Background: 1 in 5,000 people worldwide present with Hereditary Hemorrhagic Telangiectasia (HHT), a vascular disorder that is most frequently caused by mono-allelic loss of function either of the gene ALK1, or ENG . Up to 50% of patients with HHT develop Pulmonary Arteriovenous Malformations (pAVMs), abnormal connections between arteries and veins. Health consequences include stroke, or rupture of the pAVM with life threatening bleedings. How pAVMs develop is unknown and there is no cure. Aims: We here aim at generating the first mouse model with pAVMs in HHT to address how pAVMs arise and grow, and to enable preclinical drug testing. Our goal is to produce the characteristic sac-like appearance of pAVMs in random locations of the lung by replicating probable underlying genetic events of HHT patients. Methods and Results: pAVMs occur in a focal fashion, despite a systemic mono-allelic loss of function in either one of the genes ALK1 or ENG in HHT. Recently, somatic mutations causing a local bi-allelic loss of ALK1 or ENG were identified in skin vascular abnormalities of HHT patients, most likely in clonally expanding endothelial cells (ECs).
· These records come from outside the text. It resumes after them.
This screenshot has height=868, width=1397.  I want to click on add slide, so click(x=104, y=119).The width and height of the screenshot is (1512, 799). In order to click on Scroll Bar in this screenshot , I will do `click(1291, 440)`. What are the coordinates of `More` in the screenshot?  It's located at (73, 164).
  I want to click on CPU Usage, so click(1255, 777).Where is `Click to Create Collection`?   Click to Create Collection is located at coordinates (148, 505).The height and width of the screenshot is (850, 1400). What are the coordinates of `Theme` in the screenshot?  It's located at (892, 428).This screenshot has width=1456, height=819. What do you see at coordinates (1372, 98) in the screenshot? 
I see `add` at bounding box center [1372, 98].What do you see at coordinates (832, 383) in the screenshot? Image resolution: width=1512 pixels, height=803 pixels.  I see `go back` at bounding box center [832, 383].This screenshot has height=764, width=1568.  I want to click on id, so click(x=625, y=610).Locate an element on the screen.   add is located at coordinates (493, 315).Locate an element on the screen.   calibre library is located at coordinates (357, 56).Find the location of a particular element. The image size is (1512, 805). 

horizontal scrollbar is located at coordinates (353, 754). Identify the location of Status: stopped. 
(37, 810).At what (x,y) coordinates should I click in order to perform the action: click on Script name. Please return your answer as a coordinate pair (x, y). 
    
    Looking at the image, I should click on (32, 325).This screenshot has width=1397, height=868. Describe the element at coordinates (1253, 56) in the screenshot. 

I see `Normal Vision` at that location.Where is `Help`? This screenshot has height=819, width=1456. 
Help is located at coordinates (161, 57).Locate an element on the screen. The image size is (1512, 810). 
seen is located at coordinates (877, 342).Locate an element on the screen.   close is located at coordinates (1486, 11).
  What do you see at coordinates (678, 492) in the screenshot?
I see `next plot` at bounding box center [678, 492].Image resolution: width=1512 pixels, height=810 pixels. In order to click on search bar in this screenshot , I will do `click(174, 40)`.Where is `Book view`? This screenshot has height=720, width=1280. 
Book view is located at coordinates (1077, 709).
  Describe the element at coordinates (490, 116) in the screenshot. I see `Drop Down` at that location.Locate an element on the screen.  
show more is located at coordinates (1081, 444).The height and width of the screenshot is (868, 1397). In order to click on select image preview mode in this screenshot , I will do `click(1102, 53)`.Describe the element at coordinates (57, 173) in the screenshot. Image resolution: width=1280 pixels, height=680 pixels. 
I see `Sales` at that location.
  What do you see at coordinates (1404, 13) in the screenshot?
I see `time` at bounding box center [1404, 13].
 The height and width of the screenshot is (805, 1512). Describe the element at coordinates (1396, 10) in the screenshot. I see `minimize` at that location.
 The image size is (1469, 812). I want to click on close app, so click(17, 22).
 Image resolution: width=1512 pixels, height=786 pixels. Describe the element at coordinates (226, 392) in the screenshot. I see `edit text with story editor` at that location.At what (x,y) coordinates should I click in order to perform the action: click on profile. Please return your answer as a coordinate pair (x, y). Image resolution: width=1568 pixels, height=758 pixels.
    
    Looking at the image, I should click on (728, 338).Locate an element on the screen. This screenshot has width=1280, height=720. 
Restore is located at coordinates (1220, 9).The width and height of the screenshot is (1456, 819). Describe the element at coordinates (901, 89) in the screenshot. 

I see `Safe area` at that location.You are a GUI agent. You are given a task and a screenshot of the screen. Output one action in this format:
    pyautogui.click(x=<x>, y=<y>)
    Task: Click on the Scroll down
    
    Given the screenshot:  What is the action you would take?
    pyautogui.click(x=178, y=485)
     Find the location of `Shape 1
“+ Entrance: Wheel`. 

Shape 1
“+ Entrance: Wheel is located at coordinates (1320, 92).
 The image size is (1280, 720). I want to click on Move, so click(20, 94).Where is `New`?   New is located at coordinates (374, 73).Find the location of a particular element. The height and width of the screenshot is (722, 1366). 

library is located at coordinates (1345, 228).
To recapitulate this locally confined complete loss of function of Alk1 in the mouse lung, we generated a tamoxifen-inducible (TM) Cre-lox mouse in which bi-allelic deletion of Alk1 can be induced only in a subset of ECs of mouse pulmonary capillaries. TM was administered in P11 or P13 old mice. 5-6 days post-injection, focal sac-like structures of the pulmonary arteries with potential connections to veins were visible in random locations of the mouse lungs of Alk1 mutants, but not control lungs. Conclusion: Bi-allelic deletion of Alk1 in ECs of mouse pulmonary general capillaries closely mimics a local loss of function somatic mutation in the single functional allele of ALK1 , as uncovered in vascular abnormalities of patients with HHT. Our novel mouse model is the first to faithfully recapitulate the focal and sporadic occurrence of pAVM-like structures seen in HHT patients. This will now enable us to identify molecular drivers of pAVM formation and test therapeutics to prevent or halt pAVM development.